Ah, a balance I've been trying to find since I started here.
Personally I try to stick to the defaults when possible (eg WMP as the default player for media, and have VLC/Media Player Classic as an alternative). Firefox is fine, but personally I'd stick to IE7 as the default browser - you just open yourself up to a fair bit of leg-work (or VNCing!) in a corporate environment otherwise, I've found. Firefox is the default here at the moment, but I'll be making another image over the summer, and it will make way to IE7.
As I hate Ghost, I'll recommend True Image over it first.
Right.
+ Foxit (agreed)
+ FastStone Image Viewer (full-size image preview, and basic editor - better than the Windows default, and faster
IMO)
+ Paint.NET (why use Paint?)
+ CD Images*
+ Google Earth (Why not! It's awesome! Maybe because I work in a school we're a little more open to these sort of things though)
+ ActiveSync?
+ ImgBurn
+ VNC as already mentioned
+ XviD or DivX (and/or FFDShow) if VLC isn't the default player - I
really wouldn't use Codec packs in a domain environment... I wouldn't use them at any point ever in all of time personally...
+ QuickTime and Real Alternative - legally they're questionable, but a jail term is still better than Quicktime and RealPlayer
+ A Remote Desktop Client shortcut to the server... without passwords saved on it, obviously.
Consider if you want to have Offline Files enabled or not - I've found it handy on laptops which will be used wirelessly, but it's just a faff on anything CAT5ed in my limited experience with it.
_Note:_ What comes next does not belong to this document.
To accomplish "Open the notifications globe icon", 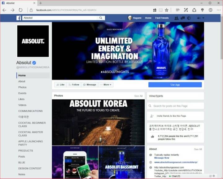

* CD Images is a link I have to some backed-up CDs and DVDs on a server location. Rather than having a stockpile of disks, I back them up (Nero or whatever is fine for that), and install Daemon Tools, using the command line to mount virtual disks when they're needed, and unmounting them as part of the log-off script - deselect the 'Secure mode' option in DT after installing it, or it will ask every time you mount or unmount an image.